Collected data:
---+---

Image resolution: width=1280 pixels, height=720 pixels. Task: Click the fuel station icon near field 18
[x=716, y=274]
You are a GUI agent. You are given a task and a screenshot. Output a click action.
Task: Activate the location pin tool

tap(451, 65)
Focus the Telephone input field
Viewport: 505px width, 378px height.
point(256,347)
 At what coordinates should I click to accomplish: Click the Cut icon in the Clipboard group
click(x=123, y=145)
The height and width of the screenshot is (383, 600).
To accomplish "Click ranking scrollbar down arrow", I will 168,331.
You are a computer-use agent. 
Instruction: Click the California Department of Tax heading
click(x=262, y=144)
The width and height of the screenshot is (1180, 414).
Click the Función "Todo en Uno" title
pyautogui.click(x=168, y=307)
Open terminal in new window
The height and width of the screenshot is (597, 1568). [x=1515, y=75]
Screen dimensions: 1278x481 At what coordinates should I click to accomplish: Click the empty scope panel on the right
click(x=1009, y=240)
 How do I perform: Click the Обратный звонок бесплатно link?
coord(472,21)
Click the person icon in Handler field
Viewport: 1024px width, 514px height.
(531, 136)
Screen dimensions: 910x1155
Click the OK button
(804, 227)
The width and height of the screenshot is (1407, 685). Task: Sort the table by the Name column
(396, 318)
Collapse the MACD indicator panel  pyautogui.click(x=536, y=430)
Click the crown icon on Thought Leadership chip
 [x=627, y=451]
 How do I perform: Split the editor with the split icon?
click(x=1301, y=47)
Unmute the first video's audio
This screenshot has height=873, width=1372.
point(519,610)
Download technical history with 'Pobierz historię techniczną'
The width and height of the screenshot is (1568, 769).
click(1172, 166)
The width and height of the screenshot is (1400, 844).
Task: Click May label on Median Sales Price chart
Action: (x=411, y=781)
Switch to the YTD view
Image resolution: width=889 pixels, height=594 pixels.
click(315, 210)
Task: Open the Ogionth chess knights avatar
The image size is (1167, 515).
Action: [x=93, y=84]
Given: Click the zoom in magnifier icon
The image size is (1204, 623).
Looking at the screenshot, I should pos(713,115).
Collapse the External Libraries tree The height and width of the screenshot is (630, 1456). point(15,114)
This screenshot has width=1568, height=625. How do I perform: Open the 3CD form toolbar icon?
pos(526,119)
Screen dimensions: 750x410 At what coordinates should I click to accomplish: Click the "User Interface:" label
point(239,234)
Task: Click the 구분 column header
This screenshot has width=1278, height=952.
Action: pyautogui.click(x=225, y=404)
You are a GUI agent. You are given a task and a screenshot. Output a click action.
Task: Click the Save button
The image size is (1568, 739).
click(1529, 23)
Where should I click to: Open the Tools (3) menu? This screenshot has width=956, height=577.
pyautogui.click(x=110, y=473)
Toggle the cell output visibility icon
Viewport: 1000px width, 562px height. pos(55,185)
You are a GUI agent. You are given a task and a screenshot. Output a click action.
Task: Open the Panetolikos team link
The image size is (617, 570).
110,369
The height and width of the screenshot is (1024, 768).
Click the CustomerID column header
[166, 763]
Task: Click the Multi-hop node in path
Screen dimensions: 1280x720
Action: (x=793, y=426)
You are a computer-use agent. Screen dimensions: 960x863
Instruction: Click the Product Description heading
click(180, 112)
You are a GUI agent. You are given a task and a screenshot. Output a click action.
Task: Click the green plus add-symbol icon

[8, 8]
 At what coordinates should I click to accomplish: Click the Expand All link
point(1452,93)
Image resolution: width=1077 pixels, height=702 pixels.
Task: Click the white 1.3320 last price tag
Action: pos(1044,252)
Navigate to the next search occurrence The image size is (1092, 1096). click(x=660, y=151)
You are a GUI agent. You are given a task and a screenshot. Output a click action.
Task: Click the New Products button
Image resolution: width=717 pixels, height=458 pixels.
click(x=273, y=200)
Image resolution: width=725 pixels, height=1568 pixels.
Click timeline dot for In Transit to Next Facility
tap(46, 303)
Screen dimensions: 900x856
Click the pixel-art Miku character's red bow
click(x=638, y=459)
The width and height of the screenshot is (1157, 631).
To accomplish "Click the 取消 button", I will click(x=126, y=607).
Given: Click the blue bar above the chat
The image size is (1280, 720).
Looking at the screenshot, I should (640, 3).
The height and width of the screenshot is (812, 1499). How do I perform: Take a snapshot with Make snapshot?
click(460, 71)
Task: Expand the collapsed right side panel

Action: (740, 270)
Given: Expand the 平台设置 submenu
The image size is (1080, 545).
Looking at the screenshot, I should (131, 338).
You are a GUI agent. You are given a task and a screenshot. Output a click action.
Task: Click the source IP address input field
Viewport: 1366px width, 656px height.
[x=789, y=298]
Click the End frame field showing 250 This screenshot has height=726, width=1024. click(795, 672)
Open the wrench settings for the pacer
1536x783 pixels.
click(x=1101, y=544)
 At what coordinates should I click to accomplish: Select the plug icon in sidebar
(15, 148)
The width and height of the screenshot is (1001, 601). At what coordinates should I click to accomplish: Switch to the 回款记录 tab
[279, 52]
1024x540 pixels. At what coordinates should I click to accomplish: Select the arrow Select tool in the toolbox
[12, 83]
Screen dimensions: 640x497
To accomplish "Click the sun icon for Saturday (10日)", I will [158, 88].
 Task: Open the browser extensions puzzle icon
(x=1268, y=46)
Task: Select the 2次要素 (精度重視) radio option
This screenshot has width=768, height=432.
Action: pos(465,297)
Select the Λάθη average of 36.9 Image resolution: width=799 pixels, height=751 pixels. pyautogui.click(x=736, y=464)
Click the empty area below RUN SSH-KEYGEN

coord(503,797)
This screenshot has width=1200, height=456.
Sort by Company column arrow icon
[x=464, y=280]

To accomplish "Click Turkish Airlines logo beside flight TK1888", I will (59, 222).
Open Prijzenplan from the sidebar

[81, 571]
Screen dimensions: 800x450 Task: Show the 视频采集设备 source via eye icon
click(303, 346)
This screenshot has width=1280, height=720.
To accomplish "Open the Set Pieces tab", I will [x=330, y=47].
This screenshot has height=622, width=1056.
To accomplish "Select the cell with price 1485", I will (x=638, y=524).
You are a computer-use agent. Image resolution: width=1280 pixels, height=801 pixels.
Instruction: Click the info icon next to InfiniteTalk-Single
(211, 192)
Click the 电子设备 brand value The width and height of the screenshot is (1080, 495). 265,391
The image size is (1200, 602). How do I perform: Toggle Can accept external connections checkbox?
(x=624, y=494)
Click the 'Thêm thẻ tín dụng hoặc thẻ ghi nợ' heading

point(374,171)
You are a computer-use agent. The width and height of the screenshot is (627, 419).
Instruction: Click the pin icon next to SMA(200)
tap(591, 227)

---+---

Problem:
Keeping every word as it is, repeat all of the records.

Written solution:
Image resolution: width=1280 pixels, height=720 pixels. Task: Click the fuel station icon near field 18
[x=716, y=274]
You are a GUI agent. You are given a task and a screenshot. Output a click action.
Task: Activate the location pin tool

tap(451, 65)
Focus the Telephone input field
Viewport: 505px width, 378px height.
point(256,347)
 At what coordinates should I click to accomplish: Click the Cut icon in the Clipboard group
click(x=123, y=145)
The height and width of the screenshot is (383, 600).
To accomplish "Click ranking scrollbar down arrow", I will 168,331.
You are a computer-use agent. 
Instruction: Click the California Department of Tax heading
click(x=262, y=144)
The width and height of the screenshot is (1180, 414).
Click the Función "Todo en Uno" title
pyautogui.click(x=168, y=307)
Open terminal in new window
The height and width of the screenshot is (597, 1568). [x=1515, y=75]
Screen dimensions: 1278x481 At what coordinates should I click to accomplish: Click the empty scope panel on the right
click(x=1009, y=240)
 How do I perform: Click the Обратный звонок бесплатно link?
coord(472,21)
Click the person icon in Handler field
Viewport: 1024px width, 514px height.
(531, 136)
Screen dimensions: 910x1155
Click the OK button
(804, 227)
The width and height of the screenshot is (1407, 685). Task: Sort the table by the Name column
(396, 318)
Collapse the MACD indicator panel  pyautogui.click(x=536, y=430)
Click the crown icon on Thought Leadership chip
 [x=627, y=451]
 How do I perform: Split the editor with the split icon?
click(x=1301, y=47)
Unmute the first video's audio
This screenshot has height=873, width=1372.
point(519,610)
Download technical history with 'Pobierz historię techniczną'
The width and height of the screenshot is (1568, 769).
click(1172, 166)
The width and height of the screenshot is (1400, 844).
Task: Click May label on Median Sales Price chart
Action: (x=411, y=781)
Switch to the YTD view
Image resolution: width=889 pixels, height=594 pixels.
click(315, 210)
Task: Open the Ogionth chess knights avatar
The image size is (1167, 515).
Action: [x=93, y=84]
Given: Click the zoom in magnifier icon
The image size is (1204, 623).
Looking at the screenshot, I should pos(713,115).
Collapse the External Libraries tree The height and width of the screenshot is (630, 1456). point(15,114)
This screenshot has width=1568, height=625. How do I perform: Open the 3CD form toolbar icon?
pos(526,119)
Screen dimensions: 750x410 At what coordinates should I click to accomplish: Click the "User Interface:" label
point(239,234)
Task: Click the 구분 column header
This screenshot has width=1278, height=952.
Action: pyautogui.click(x=225, y=404)
You are a GUI agent. You are given a task and a screenshot. Output a click action.
Task: Click the Save button
The image size is (1568, 739).
click(1529, 23)
Where should I click to: Open the Tools (3) menu? This screenshot has width=956, height=577.
pyautogui.click(x=110, y=473)
Toggle the cell output visibility icon
Viewport: 1000px width, 562px height. pos(55,185)
You are a GUI agent. You are given a task and a screenshot. Output a click action.
Task: Open the Panetolikos team link
The image size is (617, 570).
110,369
The height and width of the screenshot is (1024, 768).
Click the CustomerID column header
[166, 763]
Task: Click the Multi-hop node in path
Screen dimensions: 1280x720
Action: (x=793, y=426)
You are a computer-use agent. Screen dimensions: 960x863
Instruction: Click the Product Description heading
click(180, 112)
You are a GUI agent. You are given a task and a screenshot. Output a click action.
Task: Click the green plus add-symbol icon

[8, 8]
 At what coordinates should I click to accomplish: Click the Expand All link
point(1452,93)
Image resolution: width=1077 pixels, height=702 pixels.
Task: Click the white 1.3320 last price tag
Action: pos(1044,252)
Navigate to the next search occurrence The image size is (1092, 1096). click(x=660, y=151)
You are a GUI agent. You are given a task and a screenshot. Output a click action.
Task: Click the New Products button
Image resolution: width=717 pixels, height=458 pixels.
click(x=273, y=200)
Image resolution: width=725 pixels, height=1568 pixels.
Click timeline dot for In Transit to Next Facility
tap(46, 303)
Screen dimensions: 900x856
Click the pixel-art Miku character's red bow
click(x=638, y=459)
The width and height of the screenshot is (1157, 631).
To accomplish "Click the 取消 button", I will click(x=126, y=607).
Given: Click the blue bar above the chat
The image size is (1280, 720).
Looking at the screenshot, I should (640, 3).
The height and width of the screenshot is (812, 1499). How do I perform: Take a snapshot with Make snapshot?
click(460, 71)
Task: Expand the collapsed right side panel

Action: (740, 270)
Given: Expand the 平台设置 submenu
The image size is (1080, 545).
Looking at the screenshot, I should (131, 338).
You are a GUI agent. You are given a task and a screenshot. Output a click action.
Task: Click the source IP address input field
Viewport: 1366px width, 656px height.
[x=789, y=298]
Click the End frame field showing 250 This screenshot has height=726, width=1024. click(795, 672)
Open the wrench settings for the pacer
1536x783 pixels.
click(x=1101, y=544)
 At what coordinates should I click to accomplish: Select the plug icon in sidebar
(15, 148)
The width and height of the screenshot is (1001, 601). At what coordinates should I click to accomplish: Switch to the 回款记录 tab
[279, 52]
1024x540 pixels. At what coordinates should I click to accomplish: Select the arrow Select tool in the toolbox
[12, 83]
Screen dimensions: 640x497
To accomplish "Click the sun icon for Saturday (10日)", I will [158, 88].
 Task: Open the browser extensions puzzle icon
(x=1268, y=46)
Task: Select the 2次要素 (精度重視) radio option
This screenshot has width=768, height=432.
Action: pos(465,297)
Select the Λάθη average of 36.9 Image resolution: width=799 pixels, height=751 pixels. pyautogui.click(x=736, y=464)
Click the empty area below RUN SSH-KEYGEN

coord(503,797)
This screenshot has width=1200, height=456.
Sort by Company column arrow icon
[x=464, y=280]

To accomplish "Click Turkish Airlines logo beside flight TK1888", I will (59, 222).
Open Prijzenplan from the sidebar

[81, 571]
Screen dimensions: 800x450 Task: Show the 视频采集设备 source via eye icon
click(303, 346)
This screenshot has width=1280, height=720.
To accomplish "Open the Set Pieces tab", I will [x=330, y=47].
This screenshot has height=622, width=1056.
To accomplish "Select the cell with price 1485", I will (x=638, y=524).
You are a computer-use agent. Image resolution: width=1280 pixels, height=801 pixels.
Instruction: Click the info icon next to InfiniteTalk-Single
(211, 192)
Click the 电子设备 brand value The width and height of the screenshot is (1080, 495). 265,391
The image size is (1200, 602). How do I perform: Toggle Can accept external connections checkbox?
(x=624, y=494)
Click the 'Thêm thẻ tín dụng hoặc thẻ ghi nợ' heading

point(374,171)
You are a computer-use agent. The width and height of the screenshot is (627, 419).
Instruction: Click the pin icon next to SMA(200)
tap(591, 227)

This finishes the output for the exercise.